We are also moving forward with REAL agile product/project management.  I reviewed a bunch of online tools like Version One and Rally. I settled on TargetProcess.
The reason I liked them was that I felt the UI was simpler.  Rally and Version One intimidated me.  There were so many buttons and features.  I thought that I needed to start with something simpler.  Over the last week, I have started using TargetProcess (TP) and have discovered many cool things and many lame things.

TargetProcess TPTrayThey have tool called TP.Tray (only works on windows is a little bit of a bummer).  The purpose is to make a system tray icon you could click on, take a screen grab and write a bug, without leaving the system.  It’s a great idea, but it has a few serious failings.  One is in the screen capture part, you can write text on the image.  The text tool is horrible.  It’s confusing to delete the text and moving the arrow is impossible.  Plus the font colors make it very hard to read.  More importantly is the bug writing part. You are supposed to log the bug against a User Story.  The problem is so simple.
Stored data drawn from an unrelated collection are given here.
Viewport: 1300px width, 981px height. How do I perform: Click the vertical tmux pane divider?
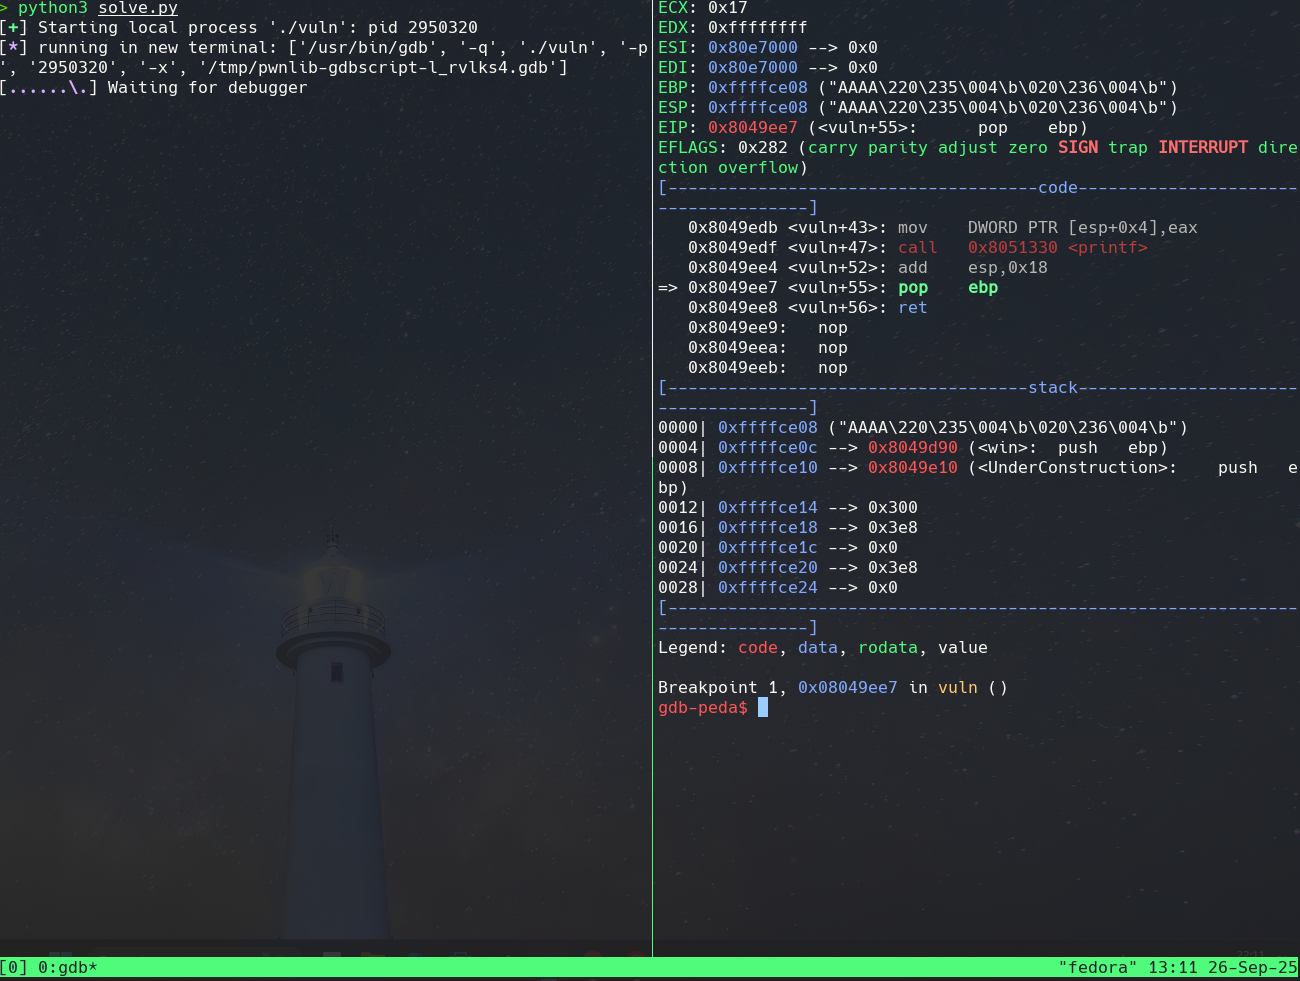click(652, 500)

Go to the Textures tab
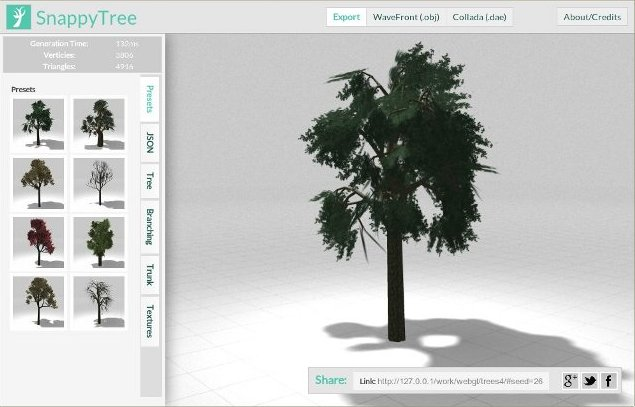150,321
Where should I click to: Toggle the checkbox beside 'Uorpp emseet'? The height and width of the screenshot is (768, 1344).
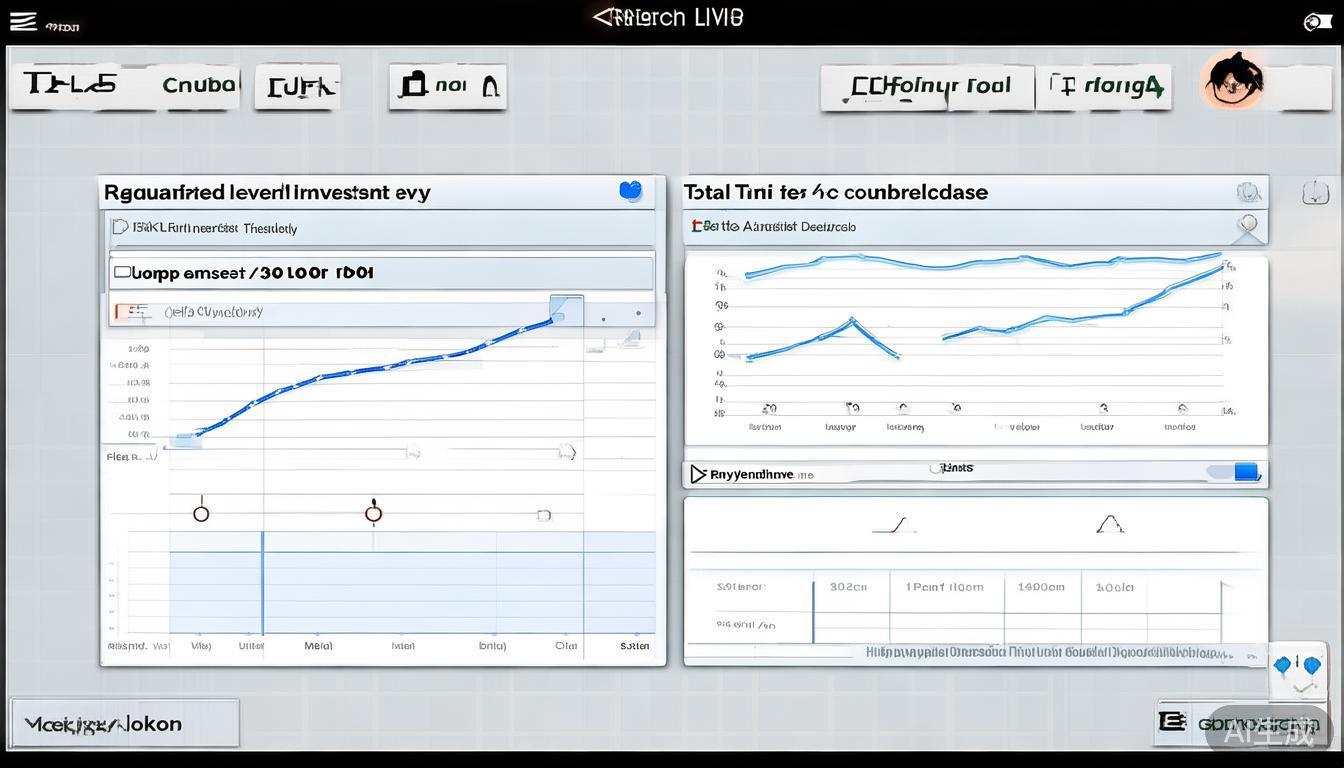(123, 272)
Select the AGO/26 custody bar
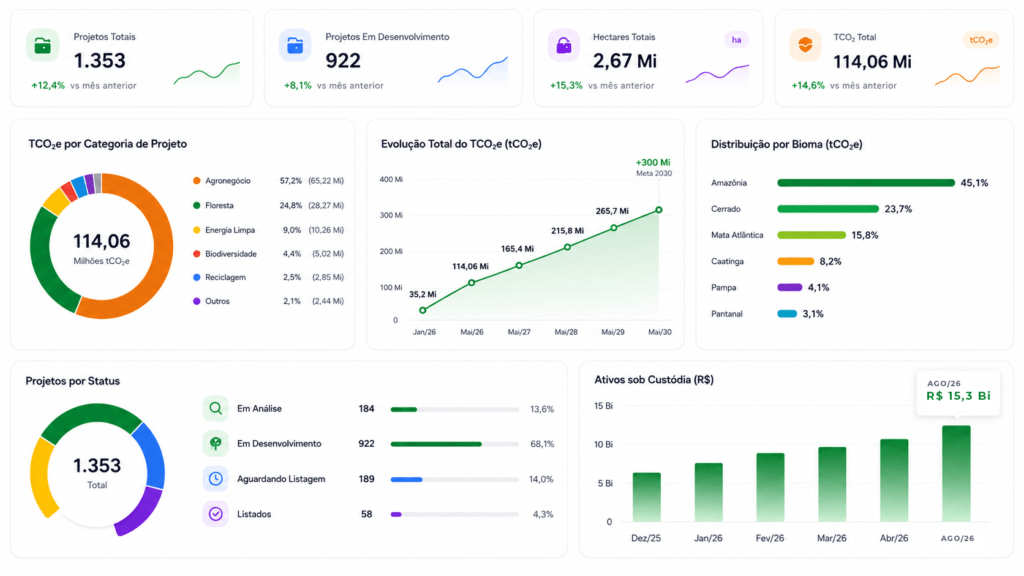1024x576 pixels. 956,473
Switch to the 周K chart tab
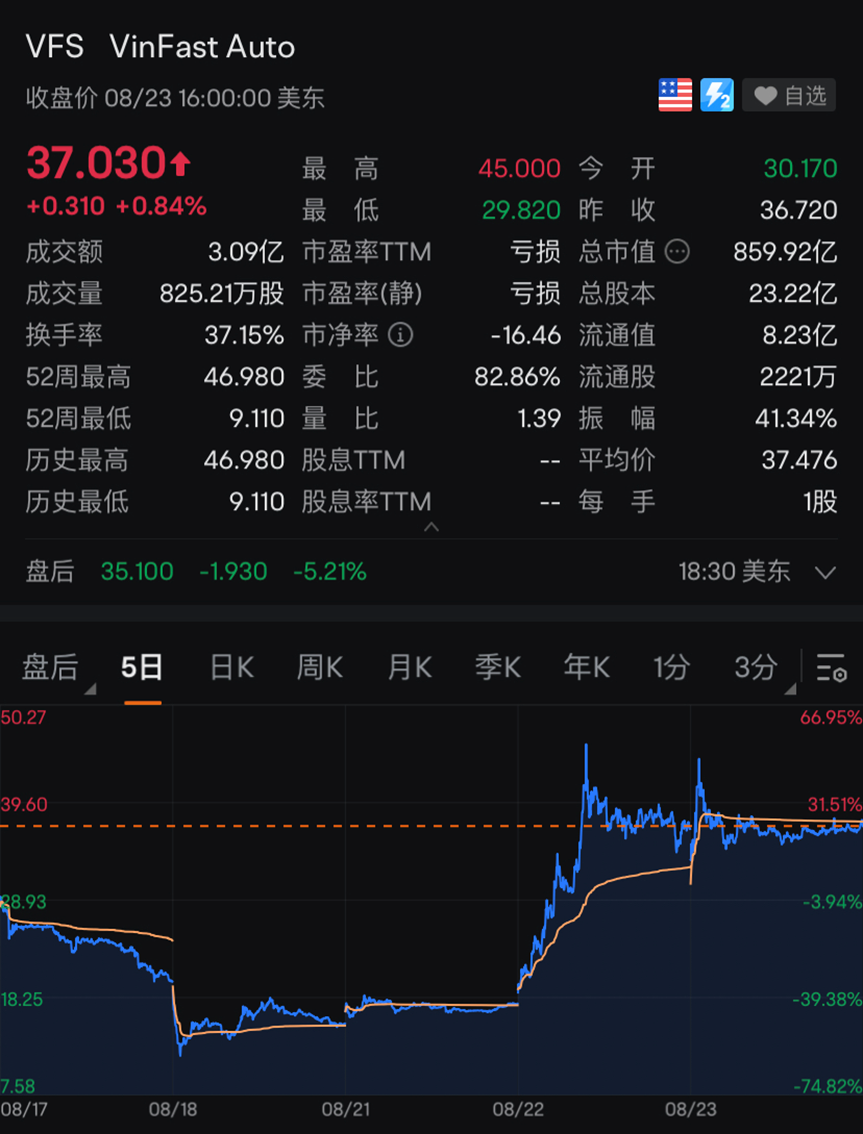Screen dimensions: 863x1134 click(319, 667)
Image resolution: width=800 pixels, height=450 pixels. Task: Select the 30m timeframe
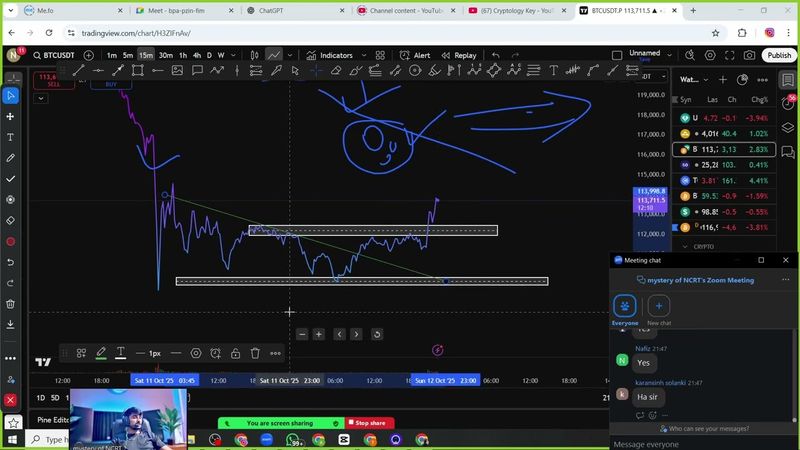tap(165, 55)
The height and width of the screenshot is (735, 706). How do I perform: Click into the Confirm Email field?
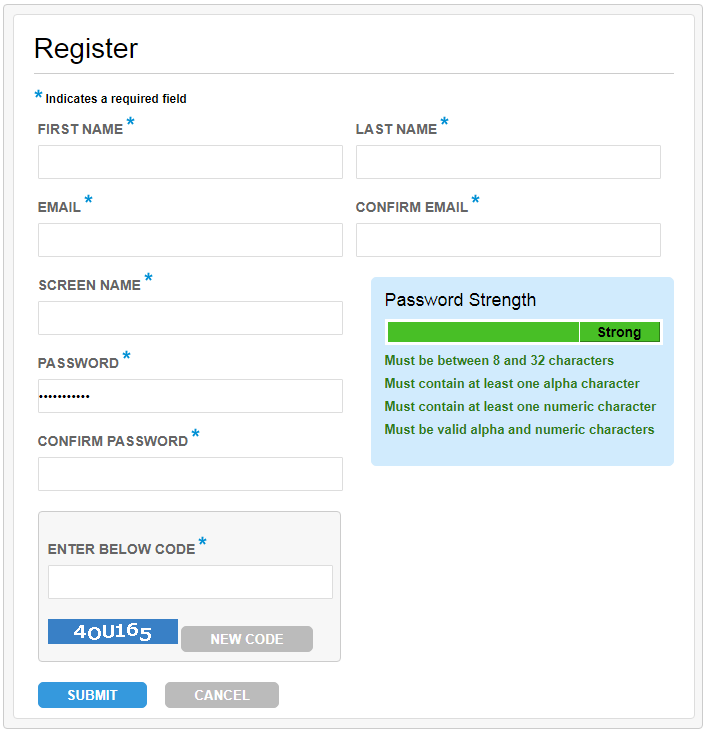[508, 240]
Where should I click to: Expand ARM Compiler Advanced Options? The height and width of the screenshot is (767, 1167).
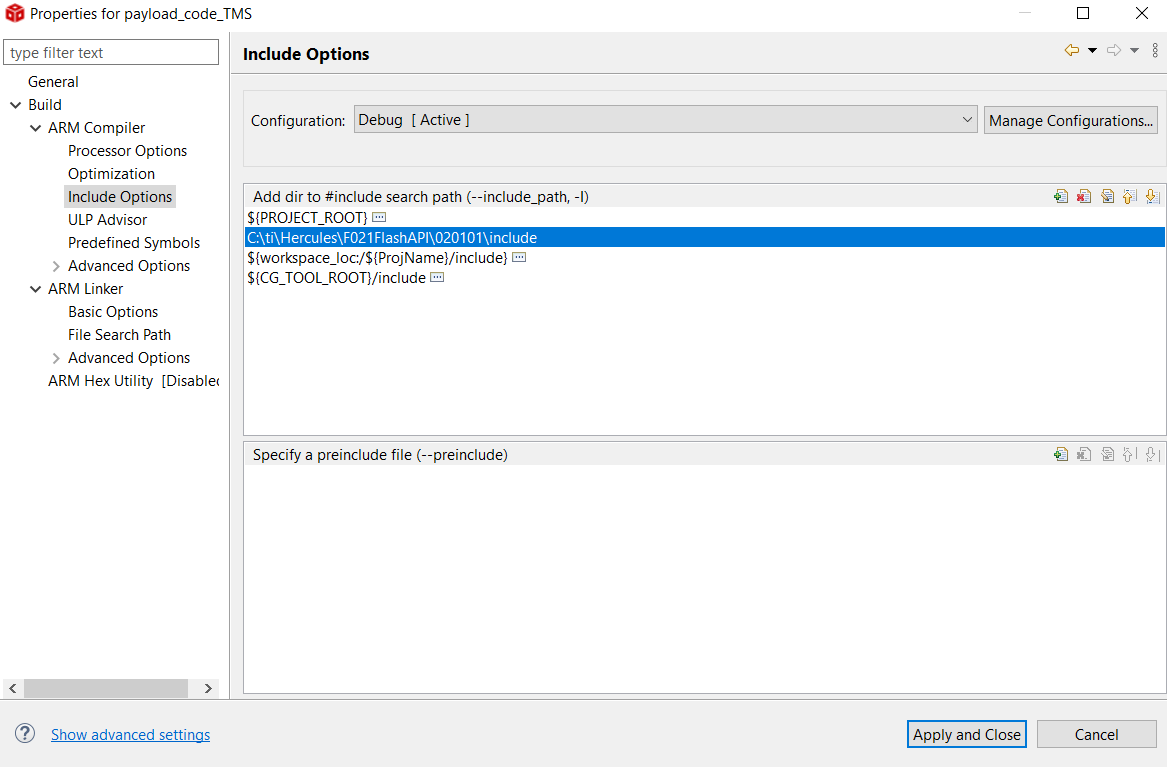click(56, 266)
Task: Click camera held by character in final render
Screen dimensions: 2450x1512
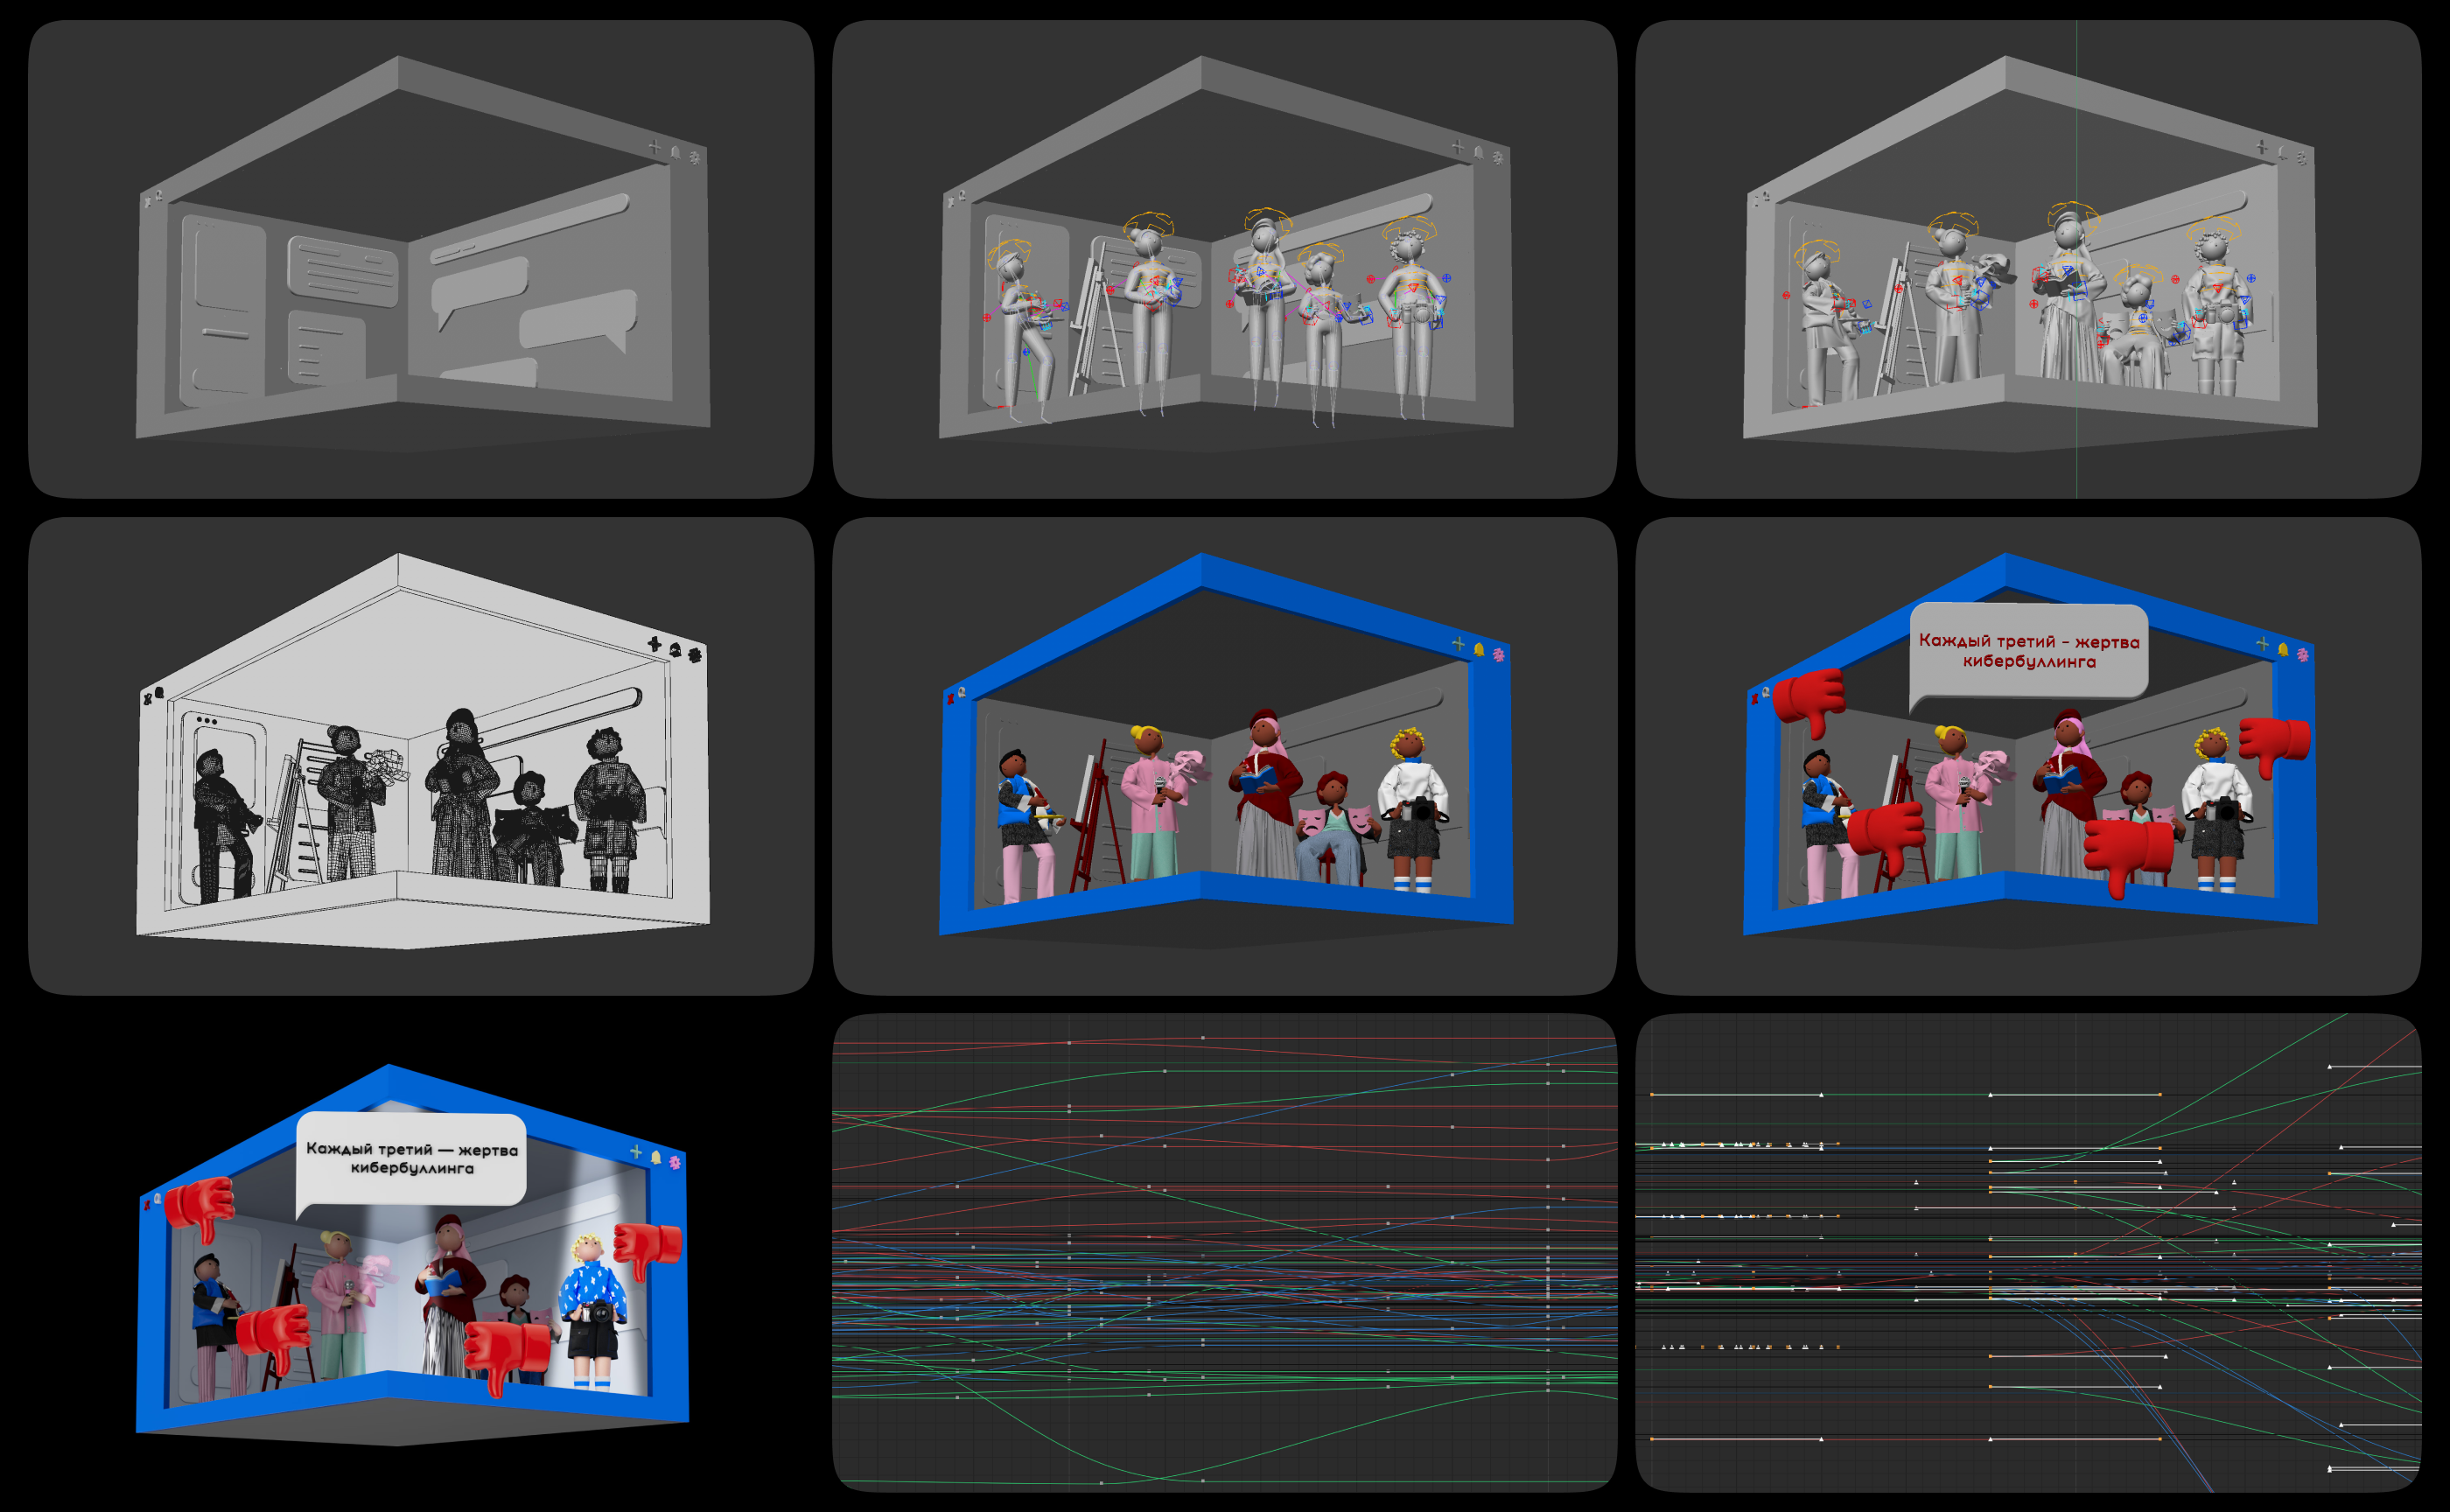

The list is not in alphabetical order.  It also isn’t searchable.  I have ALOT of user stories.  Are they kidding me with this?  How hard would it be to render these in alphabetical order??  And not having an autocomplete is just lame.

In the application itself, I am running into alot of bugs.  Things just go wrong pretty often. The release planning tool has a serious flaw that is also easy to fix.  It works by having a long list of features on one side, and you drag them into releases on the right side.  The problem is that the list on the left scrolls way off the page.  So you have to scroll down and then drag way to the top.  A better solution would be to put the tasks in a DIV with overflow:auto and height: 100% of the viewport.  Then I could scroll independently of the releases on the right.  It would make it much easier to do.  The bugginess was driving me nuts though.  I kepting trying to show a release, and hide another and it refused to comply.

Overall, I am pretty happy.  It is relatively flexible and understandable.  It doesn’t overwhelm me and gives me really useful information.  But the UX is so shoddy in places, that I just shake my head.  For example: There are 3 levels of detail called Feature, User Story and Bug/Task.  You can see Features with an expand to see the user stories but not the tasks or bugs.  You can see user stories that expand to bugs, but they dont have the features.  Why don’t they have the whole tree in one view?  Another example is change password.  It took me 10 minutes to find it.  It’s under “People”.  Not settings or admin.  No, that would be too easy.

I think this application also suffers from JavaScript homegrown issues. If they were to switch to EXTJS, I think they would improve the experience significantly right away.  There is just so much that is ugly or sketchy.

I know I keep flip-flopping, but there is a reason I like it.  There are alot of good things about it.  It’s just the little details that keep making me unhappy.  I wonder if I could reach out to their UI designer and have a heuristic with him/her.  I think I could help them.  Anyway, it’s a cool tool, but I am still working on it.